A technique to measure real time heat exchange between a High Temperature Superconducting Coated Conductors (HTS-CC) and the liquid Nitrogen (LN2) bath at 65 -77 K has been developped in our lab. This technique uses a unique current pulser developped by EPFL and Polytechnique Montréal, the temperature is measured using intrinsec properties of specially prepared HTS-CC. The project aimed to measure the heat transmission coefficient in various power and temperature condition. This coefficient will be tested and used in COMSOL 3D Finite Elements Modelling.
This project is proposed in the framework of FastGrid project (http://fastgrid-h2020.eu/en/Home-2.html) which aims is a significant and impacting enhancement on the effective cost of high temperature superconductor coated conductors for the application on SuperConducting Fault Current Limiters (SCFCL). HTS-CCs are a really promising technology for future technologies in many fields (power systems, fusion reactors, high-energy physics, medical applications etc). Because of intrinsic defects of the tapes and of the principle of working of an SFCL the protection of the device and the cryogenic aspects are critical for the project. One of the tasks of which EPFL is in charge of, is to study the heat exchange between HTS-CCs FastGrid tapes and LN2 bath.

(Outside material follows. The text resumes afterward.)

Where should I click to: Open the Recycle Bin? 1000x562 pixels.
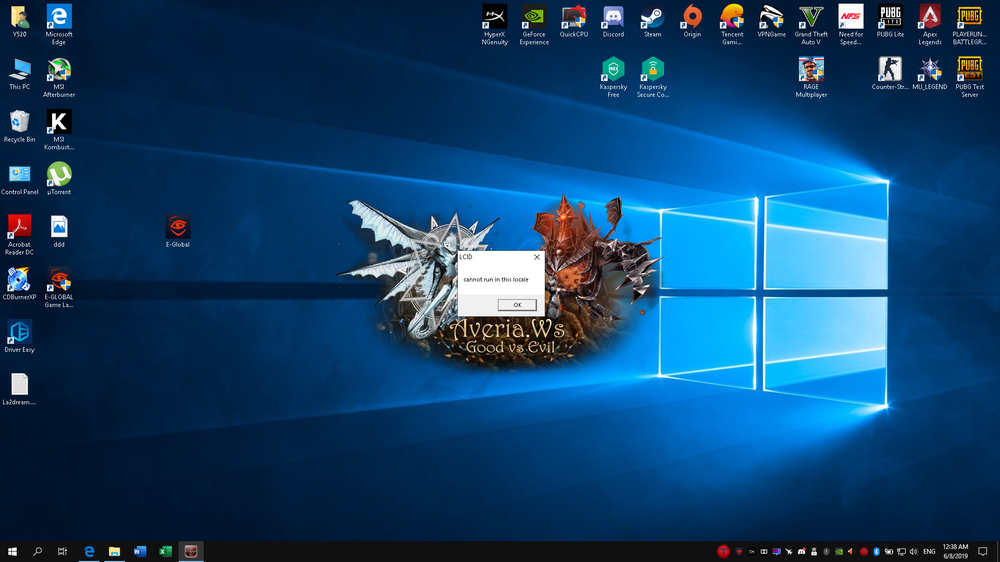pyautogui.click(x=19, y=122)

The student will use unique instrumentation able to pulse current in ms range up to 3.2 kA, used for NZPV characterization. He will work in contact with a team of the bests European laboratories in that field.

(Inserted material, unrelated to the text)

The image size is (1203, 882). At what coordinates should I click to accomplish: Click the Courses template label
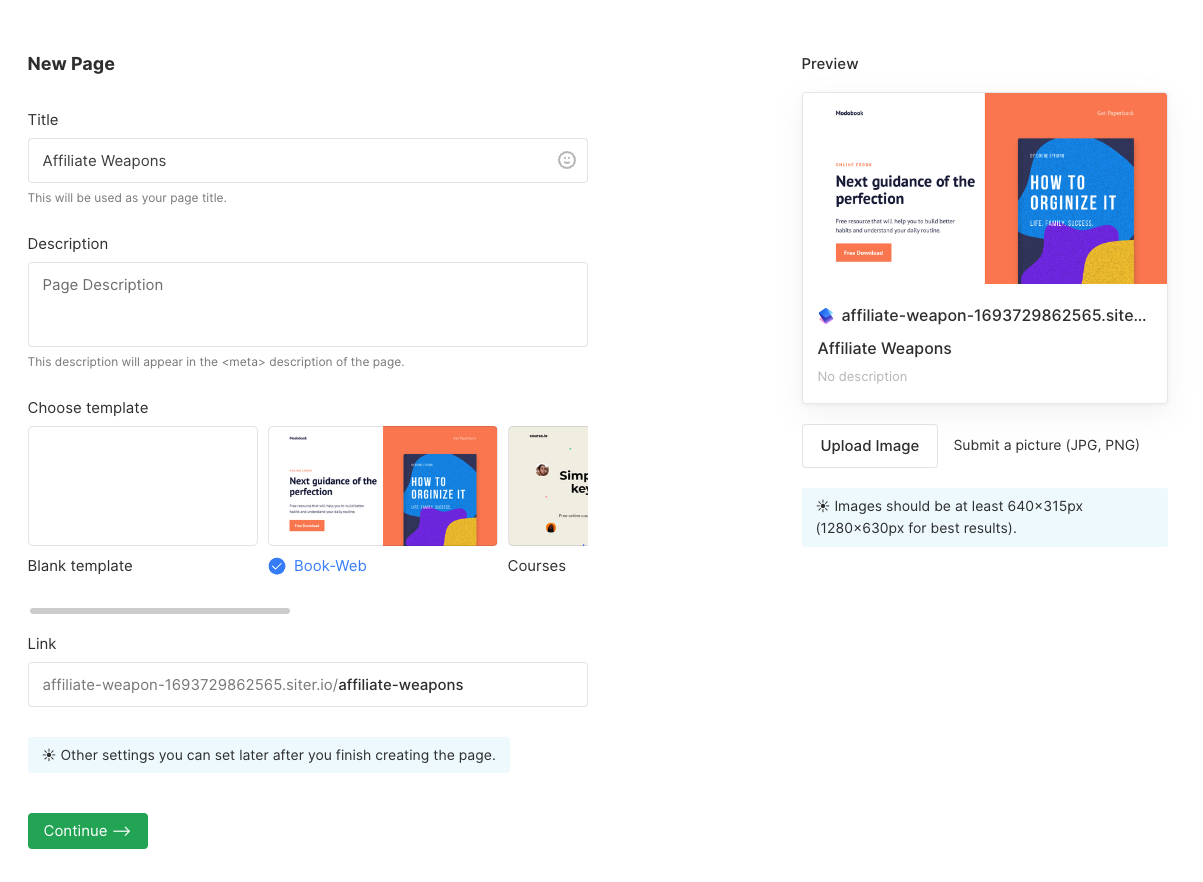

2) Evaluation of 2nd generation superconducting tapes as FCL elements.
Recently, our team succeeds in FEM modeling of high temperature superconducting fault current limiters (FCL) elements. By introducing a saturated E-J relation and taking into account the temperature dependence of the electrical parameters, the current limitation phase had been numerically simulated and results are in good agreement with measurements made on real samples. Based on our numerical modeling knowledge, we want now to study the electrical and thermal behavior of FCL elements made with emerging “commercial” coated conductors. The aim of this proposed project is to first identify the conductors resulting of different manufacturing process, and collect their electric and thermal properties. Then the work would be to simulate these conductors as FCL elements. The results will be decisive for the choice of the conductor in future FCL projects.
The student will be familiar with last conductors fabrication techniques, and will practice multiphysics Finite Element Modeling.